Output all of the data below without changing a word, and exclude the pictures.
**** DATA FOR ANALYSIS ****
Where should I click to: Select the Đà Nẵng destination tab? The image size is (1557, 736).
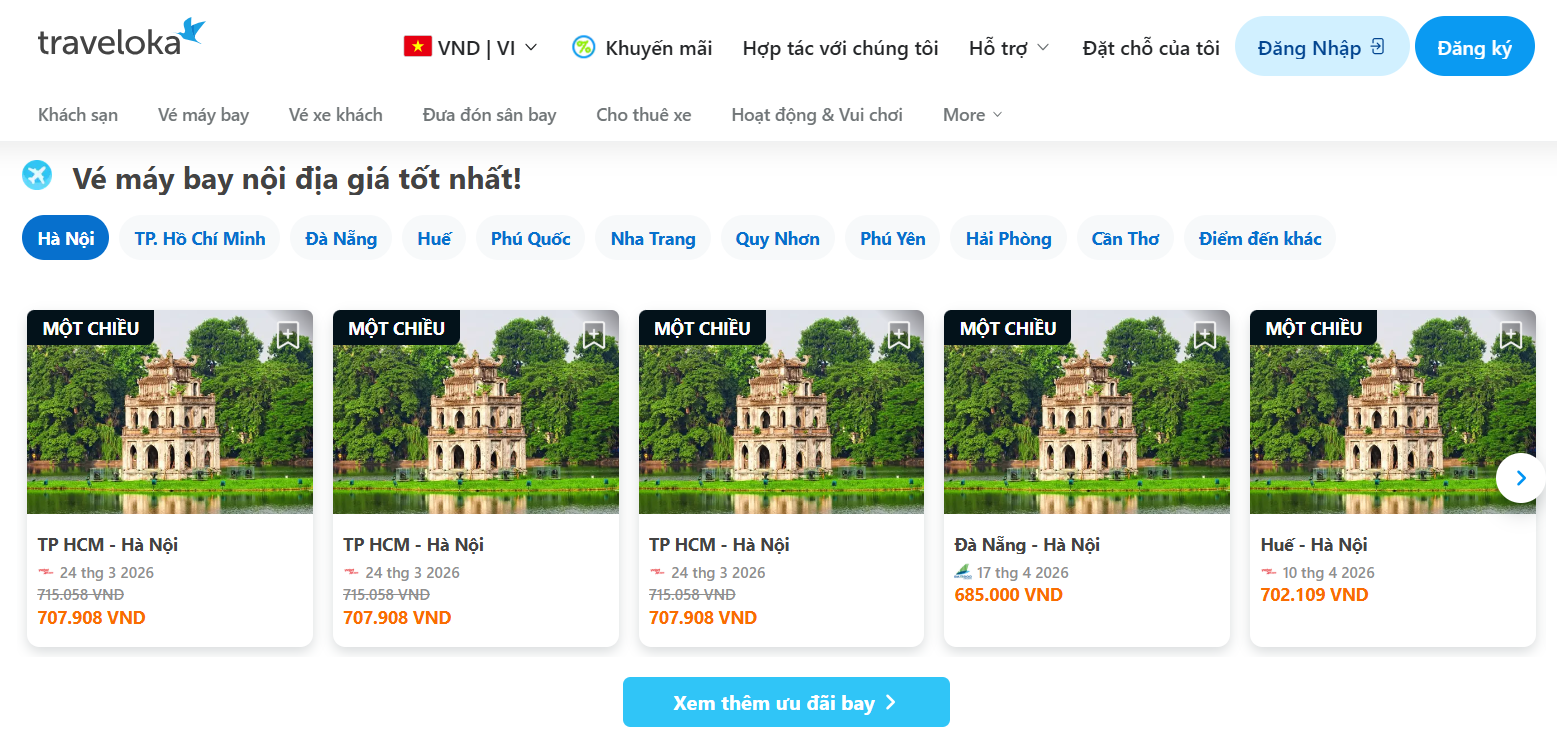coord(341,238)
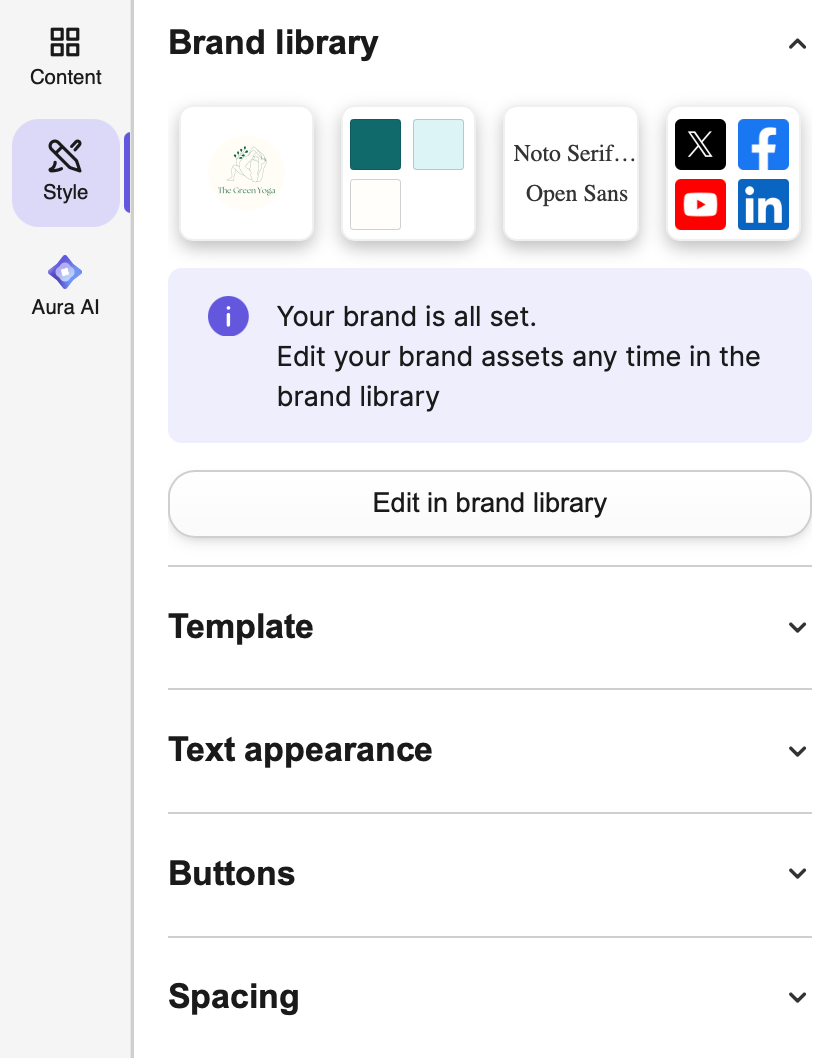Open the Content panel icon

coord(65,43)
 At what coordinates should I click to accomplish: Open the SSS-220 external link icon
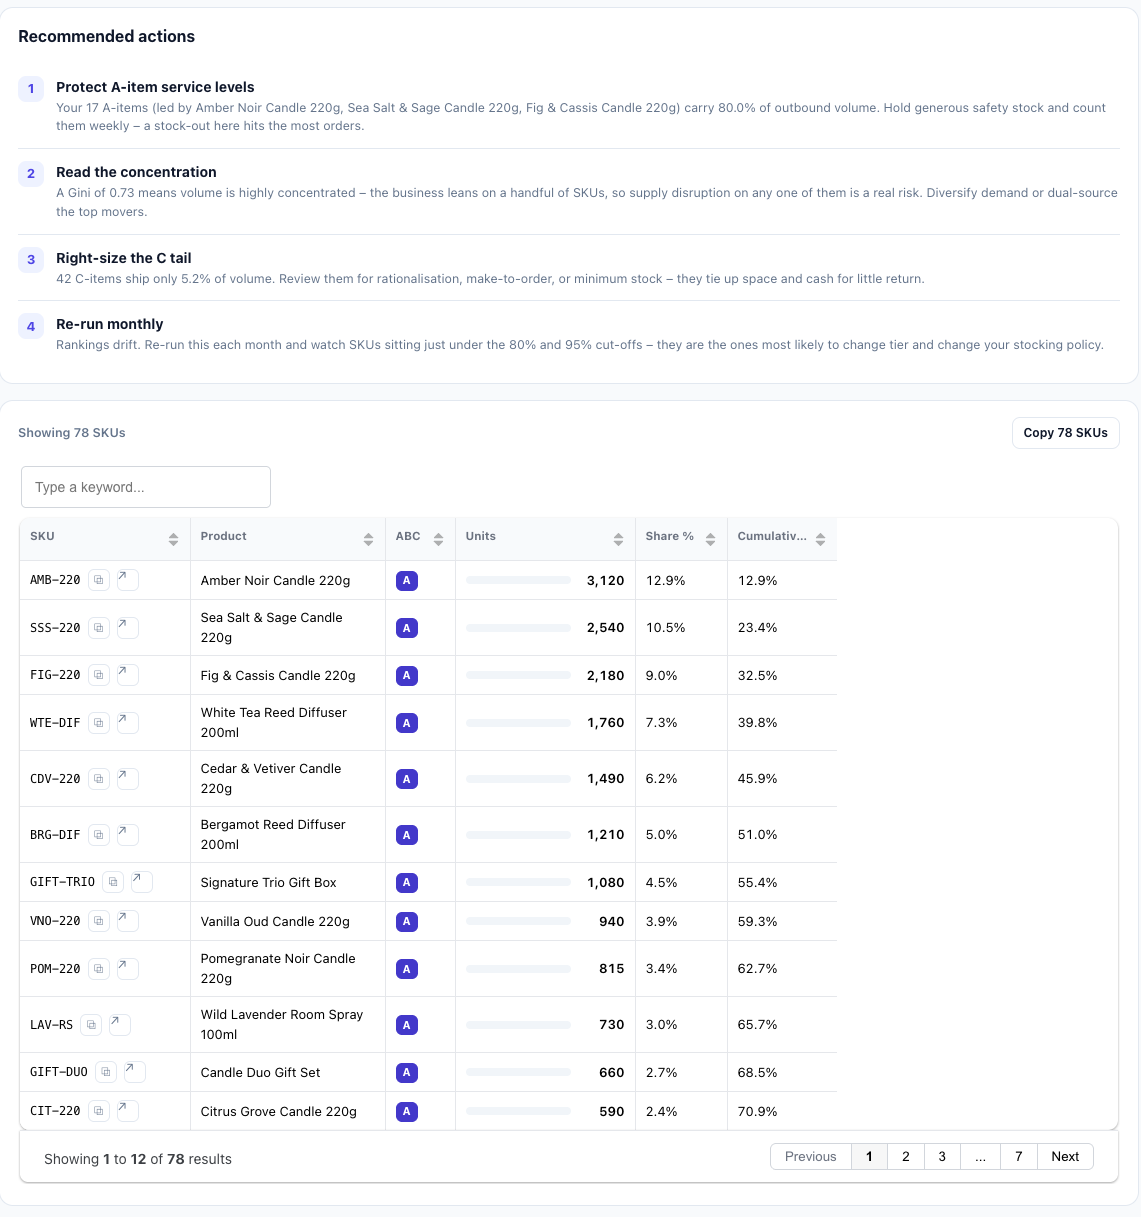(x=128, y=628)
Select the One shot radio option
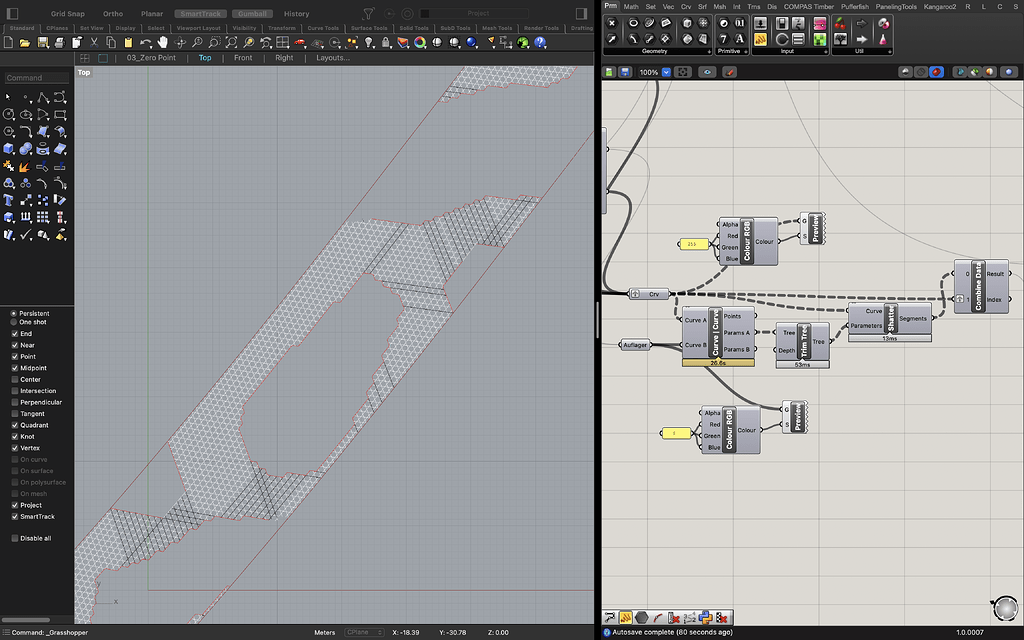 [x=15, y=322]
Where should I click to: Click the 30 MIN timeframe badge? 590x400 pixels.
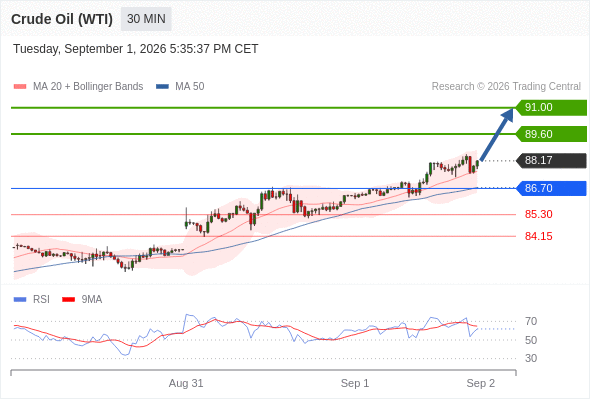[146, 19]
****
# SOLUTION
Where should I click to: Select the Đà Nẵng destination tab? The image size is (1557, 736).
coord(341,238)
Open the Content panel icon

coord(65,43)
 At what coordinates should I click to accomplish: Open the SSS-220 external link icon
(x=128, y=628)
Select the One shot radio option
 [x=15, y=322]
Where should I click to: Click the 30 MIN timeframe badge? 590x400 pixels.
[146, 19]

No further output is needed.